The common thread in the lives of my friends and mine is no matter how uncertain the future is, we plod on with our doubts and fears.
There is the friend who just returned from her gap year where she backpacked around Latin America, looking for adventure, different perspectives, new relationships, etc. Talking to her over breakfast in her parents’ newly-constructed bungalow, I exclaimed at the stark differences between the tiny, sparse Guatemalan house she had rented and her current life at her airy, spacious house back with her parents.
“It’s too comfortable-lah, if I stay here I won’t be able to do anything because I would not be challenged.”
I completely understood what she was trying to say, because it was my own story as well; as if we both had to live, and glimpse, what was different from the lives we had, in order to find purpose and give meaning to our undecided futures. Even now, I struggle to put into words to explain to people why I chose to live in a high-crime-rate, segregated yet convivial neighborhood, where people waiting at my bus stop to go back to our neighborhood loudly proclaim their grievances of the day, and we wonder together where the resident homeless woman went today; a place where our next-door neighbor takes out our trash because he thinks he’s our guardian angel and warns us to be careful because my housemates and I manifestly stand out in this neighborhood.
“You both like to lead difficult lives, ah?” a friend asked during our last conversation together before I left KL.
Ironically enough, he will be heading to India à la medicine school, where he had previously glimpsed the equivalent educational systems at Adelaide and Kuala Lumpur already. Our parents are big factors in the decisions we make, and what happens if we fail to convey the urgency and importance of being able to do what we want to do? Caught in the transition between graduating from college but not yet from our parents’ pursestrings, our upbringing demands obedience but it is not necessarily immediate. I wholeheartedly respect this friend who will “give my mother another five more years” of his life by finishing med school, despite his talents and yearnings to write and play songs on his guitar.
Fast-forward twenty years later, and this friend would probably face the demands of providing for family and fulfilling his passion at the same time. A columnist cum playwright I knew told me that his desk job was a way of sek wan (Cantonese for earning money) while he writes his plays and books during his off-office hours. He is also an active family man.

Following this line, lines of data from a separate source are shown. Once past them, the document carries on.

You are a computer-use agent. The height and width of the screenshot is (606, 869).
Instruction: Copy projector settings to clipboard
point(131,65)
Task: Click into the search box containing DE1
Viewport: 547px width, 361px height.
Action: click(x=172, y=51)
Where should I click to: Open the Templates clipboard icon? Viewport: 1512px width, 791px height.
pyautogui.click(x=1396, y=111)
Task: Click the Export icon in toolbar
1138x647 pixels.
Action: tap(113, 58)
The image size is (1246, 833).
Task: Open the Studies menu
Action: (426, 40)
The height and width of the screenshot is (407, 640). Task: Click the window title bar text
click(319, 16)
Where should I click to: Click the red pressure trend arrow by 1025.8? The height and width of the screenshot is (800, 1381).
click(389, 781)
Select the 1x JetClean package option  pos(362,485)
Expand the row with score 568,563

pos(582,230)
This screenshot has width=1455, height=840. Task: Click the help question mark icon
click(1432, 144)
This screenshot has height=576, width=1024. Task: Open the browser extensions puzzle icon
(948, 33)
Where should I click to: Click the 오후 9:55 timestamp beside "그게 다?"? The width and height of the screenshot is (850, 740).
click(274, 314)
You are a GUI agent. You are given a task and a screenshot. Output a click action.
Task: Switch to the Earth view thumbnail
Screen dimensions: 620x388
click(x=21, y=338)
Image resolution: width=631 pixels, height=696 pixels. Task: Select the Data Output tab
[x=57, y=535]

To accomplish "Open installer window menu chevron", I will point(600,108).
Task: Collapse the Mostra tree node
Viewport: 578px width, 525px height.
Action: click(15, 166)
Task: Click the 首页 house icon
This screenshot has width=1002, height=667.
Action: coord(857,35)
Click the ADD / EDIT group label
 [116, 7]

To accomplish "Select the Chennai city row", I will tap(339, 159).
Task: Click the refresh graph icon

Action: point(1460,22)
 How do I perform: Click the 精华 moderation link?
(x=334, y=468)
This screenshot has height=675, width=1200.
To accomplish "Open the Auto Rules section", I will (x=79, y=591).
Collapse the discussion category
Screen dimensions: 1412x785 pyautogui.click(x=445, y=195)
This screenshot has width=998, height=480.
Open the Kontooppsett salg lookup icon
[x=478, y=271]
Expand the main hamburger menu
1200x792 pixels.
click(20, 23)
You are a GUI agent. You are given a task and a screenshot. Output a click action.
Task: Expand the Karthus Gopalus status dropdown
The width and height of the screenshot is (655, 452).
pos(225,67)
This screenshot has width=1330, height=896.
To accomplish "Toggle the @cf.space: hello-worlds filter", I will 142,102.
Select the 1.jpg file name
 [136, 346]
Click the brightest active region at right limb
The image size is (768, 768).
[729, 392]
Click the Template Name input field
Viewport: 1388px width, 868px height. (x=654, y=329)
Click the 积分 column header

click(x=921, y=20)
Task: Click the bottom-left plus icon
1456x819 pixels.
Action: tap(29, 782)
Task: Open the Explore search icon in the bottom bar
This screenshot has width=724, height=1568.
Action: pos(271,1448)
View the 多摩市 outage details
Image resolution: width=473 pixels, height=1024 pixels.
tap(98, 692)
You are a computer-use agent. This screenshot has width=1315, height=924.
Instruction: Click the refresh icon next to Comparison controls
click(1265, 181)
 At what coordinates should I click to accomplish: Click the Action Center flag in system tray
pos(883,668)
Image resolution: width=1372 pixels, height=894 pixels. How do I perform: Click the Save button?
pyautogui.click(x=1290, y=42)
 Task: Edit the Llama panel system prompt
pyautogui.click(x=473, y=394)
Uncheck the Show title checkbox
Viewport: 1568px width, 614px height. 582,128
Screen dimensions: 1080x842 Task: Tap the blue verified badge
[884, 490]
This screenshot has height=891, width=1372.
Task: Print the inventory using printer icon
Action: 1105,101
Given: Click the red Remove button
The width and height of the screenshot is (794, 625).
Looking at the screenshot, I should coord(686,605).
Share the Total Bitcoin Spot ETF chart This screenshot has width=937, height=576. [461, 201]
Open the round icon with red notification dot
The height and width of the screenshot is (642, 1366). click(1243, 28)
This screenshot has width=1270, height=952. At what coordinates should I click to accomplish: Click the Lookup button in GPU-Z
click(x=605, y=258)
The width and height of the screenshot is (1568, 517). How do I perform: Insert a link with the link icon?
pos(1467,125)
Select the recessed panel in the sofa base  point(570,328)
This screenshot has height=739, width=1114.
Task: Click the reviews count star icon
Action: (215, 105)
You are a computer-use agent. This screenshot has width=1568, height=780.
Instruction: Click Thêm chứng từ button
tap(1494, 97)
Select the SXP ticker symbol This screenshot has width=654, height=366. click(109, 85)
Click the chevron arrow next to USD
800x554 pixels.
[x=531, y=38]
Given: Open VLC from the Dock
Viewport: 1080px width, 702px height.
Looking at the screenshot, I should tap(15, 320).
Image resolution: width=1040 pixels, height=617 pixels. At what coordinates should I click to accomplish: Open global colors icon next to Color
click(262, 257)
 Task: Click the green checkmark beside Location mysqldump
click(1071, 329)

I shall not complain further about my impending juggling act in the coming months to study for the GREs, apply for jobs, be a model intern, and actively contribute to my household and our mission.
If anything, being surrounded by the overworked, ardent culture of Washingtonites–replete with NGOs, politics, segregation- has made me earnest to acquire skills and live out their ambitions too.
Although I have to say, take my words in stride, I have so much more to go.
Filed under: DC, The Present | 1 Comment »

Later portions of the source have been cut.